Why is momentum conserved for non conservative system?

[AlonsoMcLaren]

I am reading Landau's mechanics. He proved that energy and momentum are conserved in an isolated system when we forget about non conservative systems.

But why is energy not conserved in non conservative system, but momentum is? What is the proof?

I know we can show that momentum conservation in non conservative systems, like inelastic collision, by Newton's third law. But if I really want to stick to Landau's formulation, where the principle of least action, not Newton's laws, is the First Principle, how do I explain that momentum is conserved in non conservative systems? Or is the principle of least action simply incapable of handling friction?

 

[A.T.]

But why is energy not conserved in non conservative system, but momentum is?

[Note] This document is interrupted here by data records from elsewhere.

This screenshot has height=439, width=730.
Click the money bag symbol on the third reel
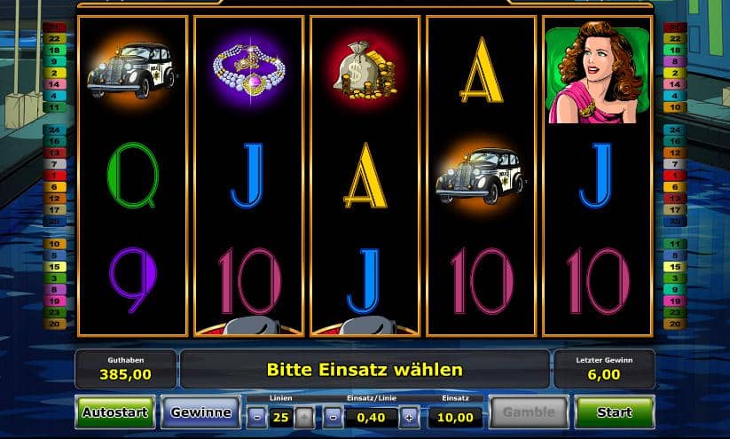(x=365, y=71)
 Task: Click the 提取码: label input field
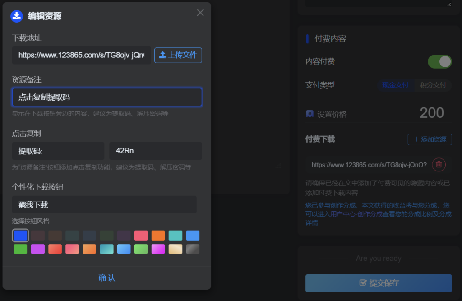click(x=58, y=151)
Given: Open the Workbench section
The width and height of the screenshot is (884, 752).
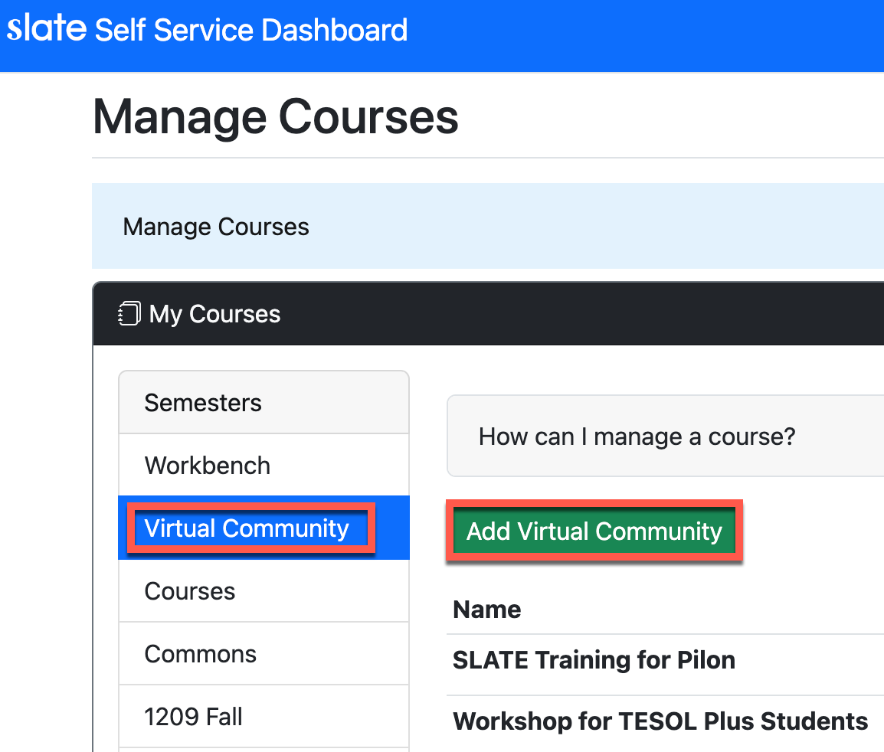Looking at the screenshot, I should click(x=207, y=465).
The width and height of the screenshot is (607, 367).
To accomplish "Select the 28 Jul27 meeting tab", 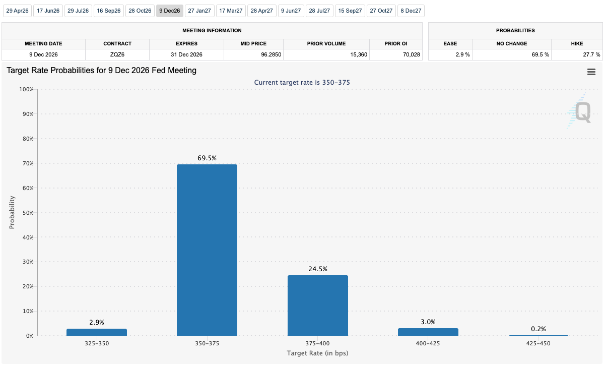I will click(319, 11).
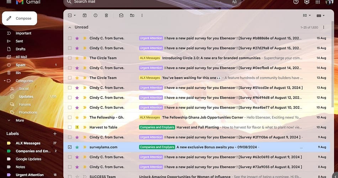Viewport: 338px width, 178px height.
Task: Click the Mark as read envelope icon
Action: (121, 15)
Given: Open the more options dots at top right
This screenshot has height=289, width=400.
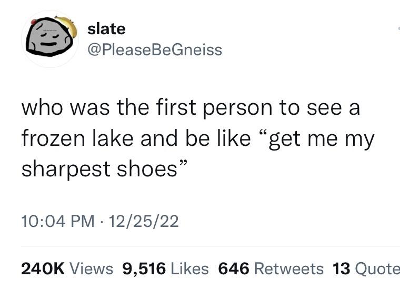Looking at the screenshot, I should pyautogui.click(x=398, y=29).
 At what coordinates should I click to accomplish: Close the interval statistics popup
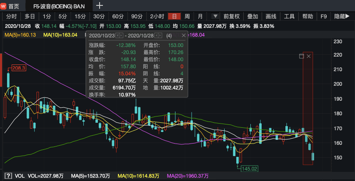point(184,35)
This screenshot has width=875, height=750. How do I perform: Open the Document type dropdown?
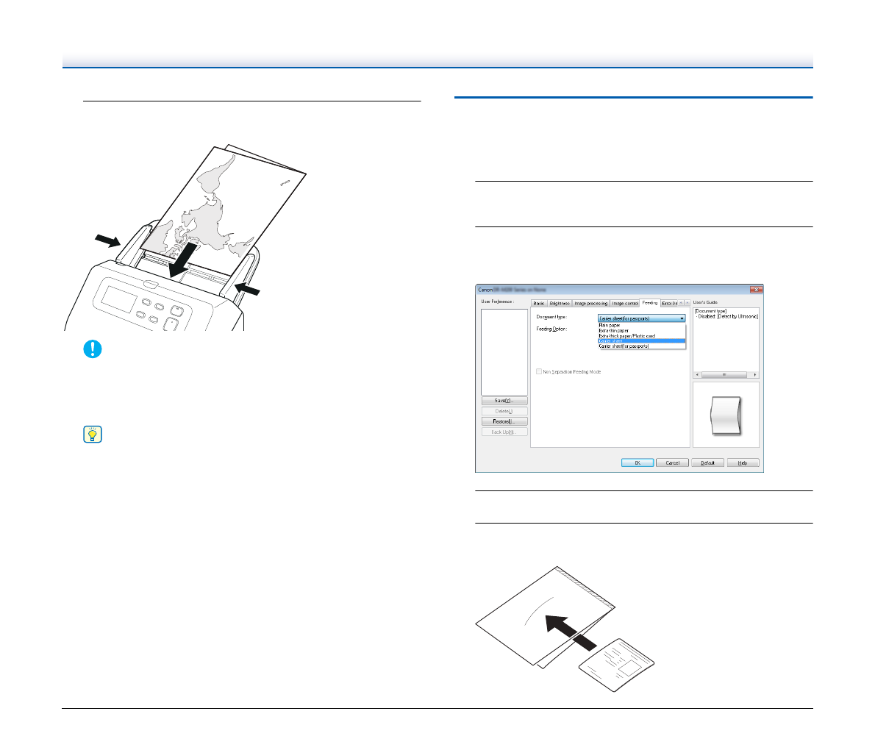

Energy comes in different types, while momentum doesn't. For an isolated system total energy is conserved just like total momentum is. But the amount of a specific energy type isn't conserved, as energy is converted into other types.

 

[AlonsoMcLaren]

Energy comes in different types, while momentum doesn't. For an isolated system total energy is conserved just like total momentum is. But the amount of a specific energy type isn't conserved, as energy is converted into other types.

So why energy has different types and momentum does not?

 

[A.T.]

So why energy has different types and momentum does not?

Because that's how they were defined.